[Dataset records]
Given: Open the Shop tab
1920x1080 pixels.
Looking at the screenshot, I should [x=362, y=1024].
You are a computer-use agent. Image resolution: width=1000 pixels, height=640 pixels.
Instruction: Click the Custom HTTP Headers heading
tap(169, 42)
...
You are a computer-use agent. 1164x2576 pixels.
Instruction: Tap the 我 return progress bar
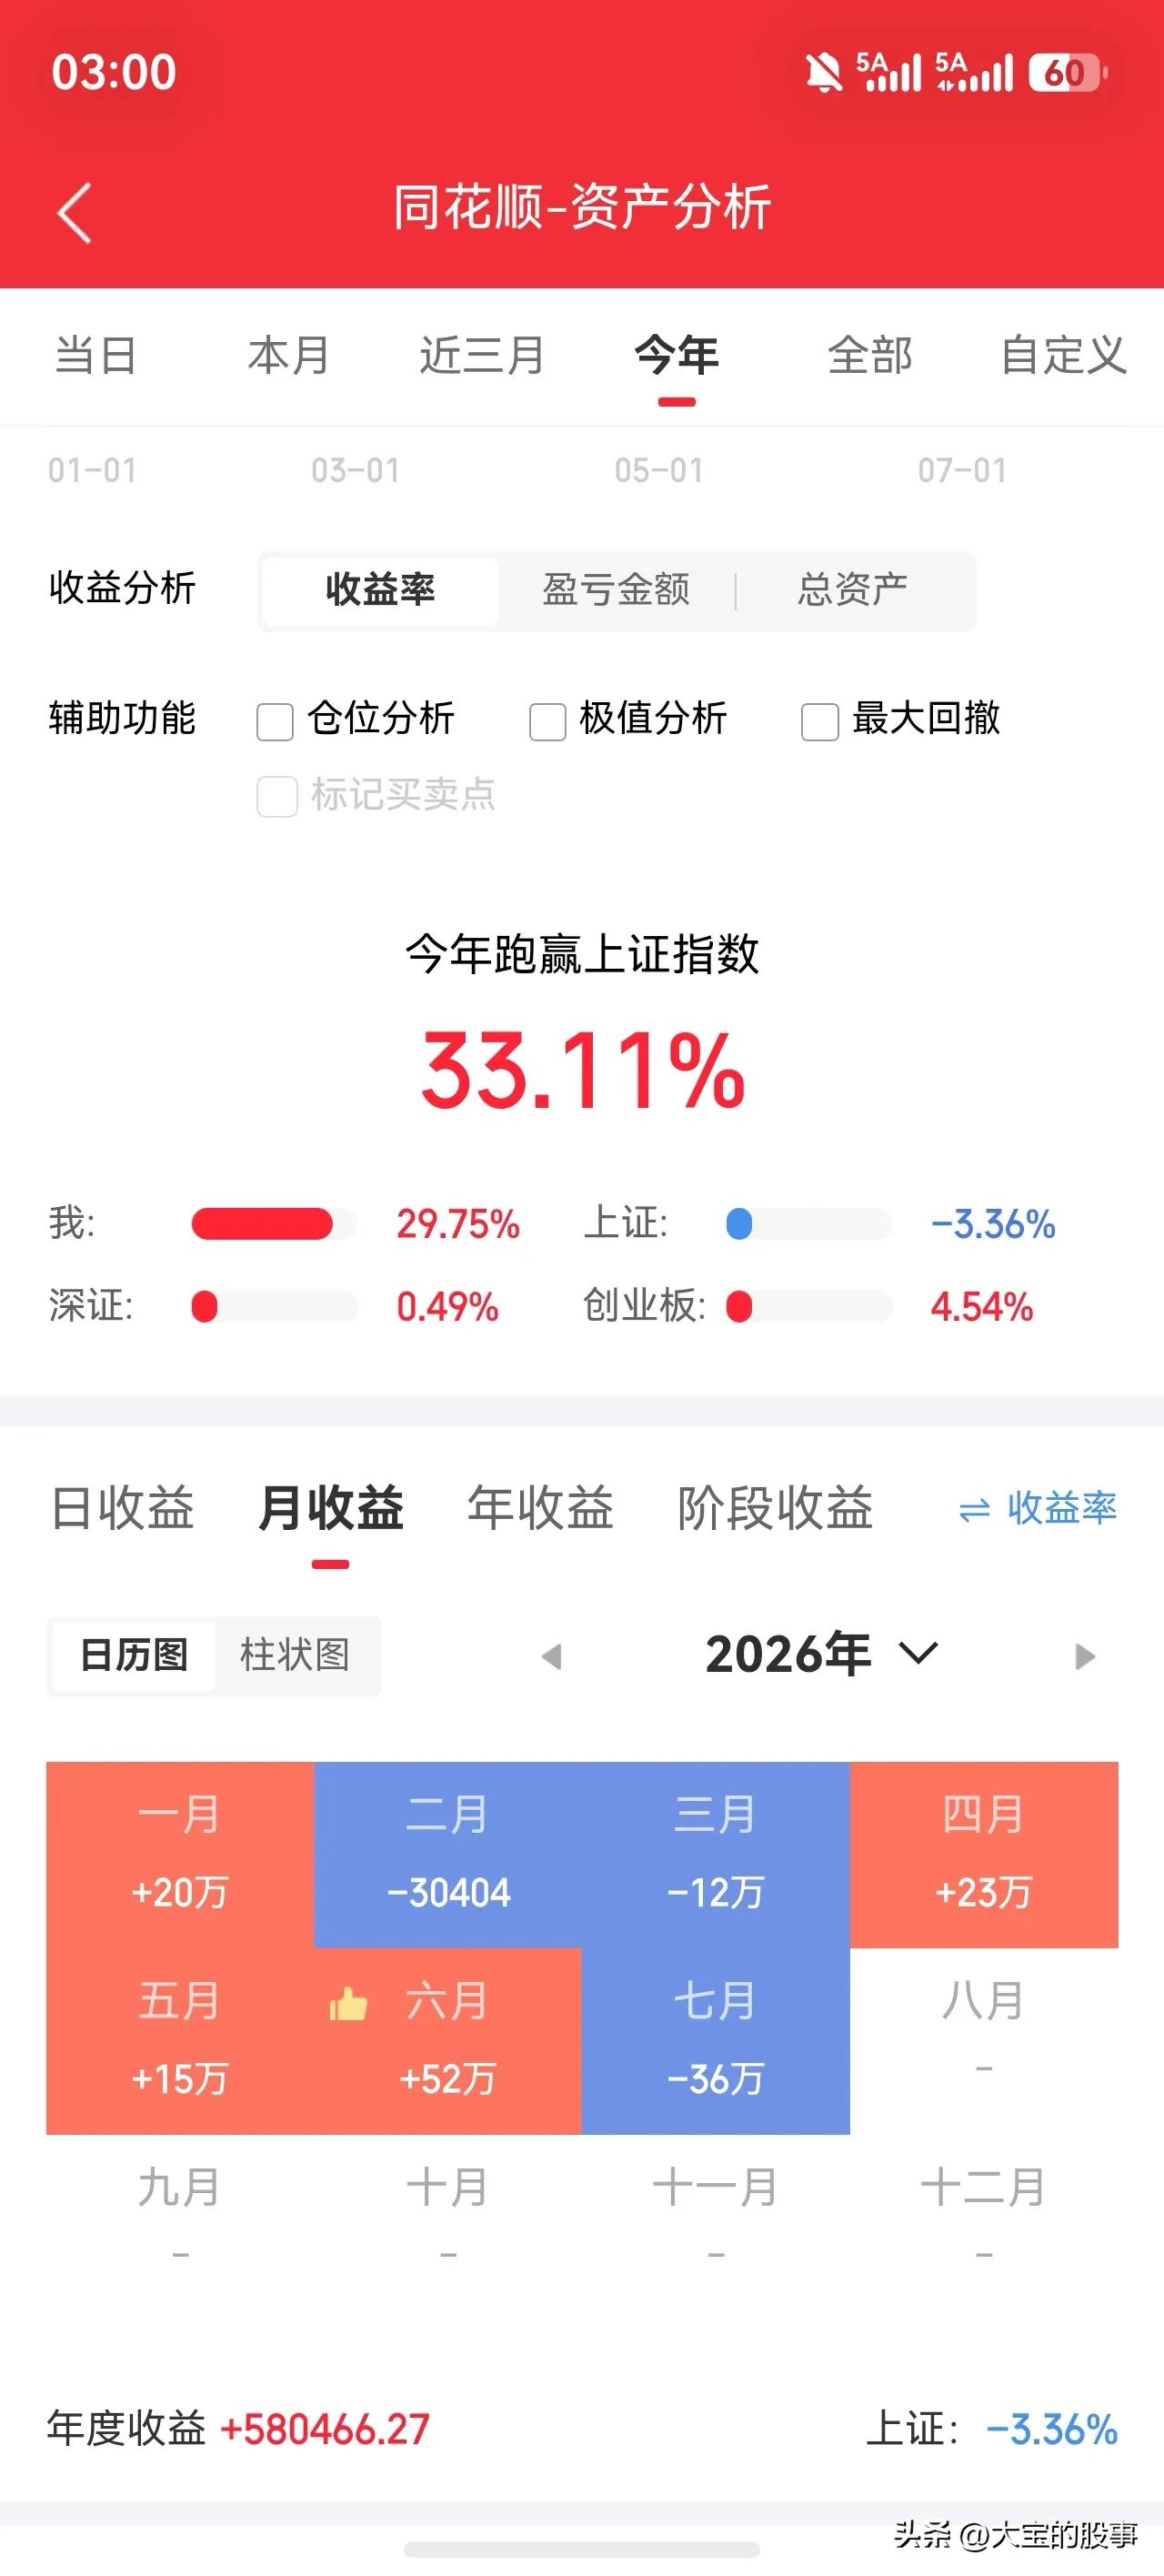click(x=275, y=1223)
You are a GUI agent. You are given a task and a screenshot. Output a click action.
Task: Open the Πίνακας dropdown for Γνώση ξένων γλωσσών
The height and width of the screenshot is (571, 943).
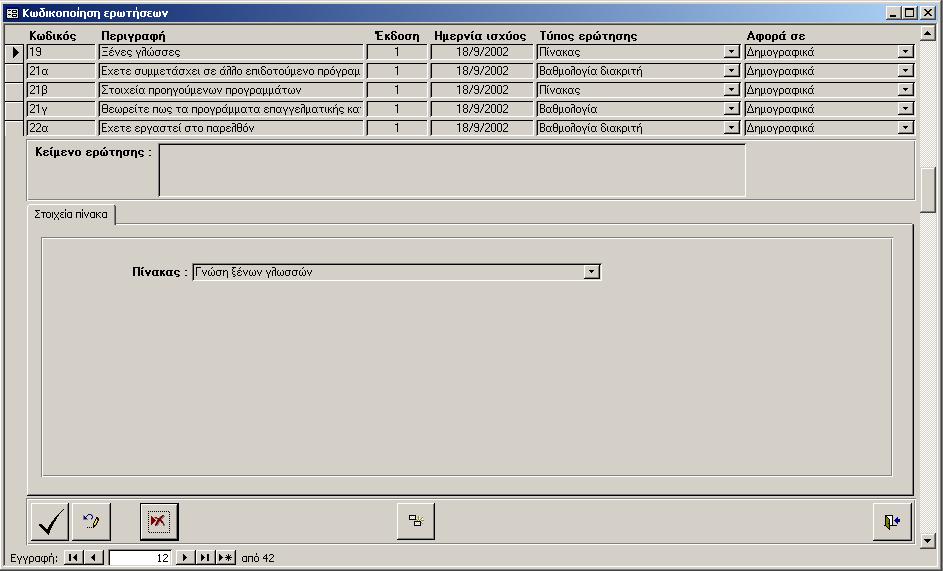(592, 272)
--
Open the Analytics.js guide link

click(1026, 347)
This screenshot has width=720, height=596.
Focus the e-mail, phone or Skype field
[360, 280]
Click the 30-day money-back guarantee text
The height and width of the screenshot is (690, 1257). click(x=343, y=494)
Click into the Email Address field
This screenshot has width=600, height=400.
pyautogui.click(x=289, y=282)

=== ASSIGNMENT ===
Show every line from the entries that includes the word "agent".

=== WORKED SOLUTION ===
You are a computer-use agent. Image resolution: width=1000 pixels, height=640 pixels.
You are a computer-use agent. 1164x2576 pixels.
You are a GUI agent. You are given a task and a screenshot. Output a click action.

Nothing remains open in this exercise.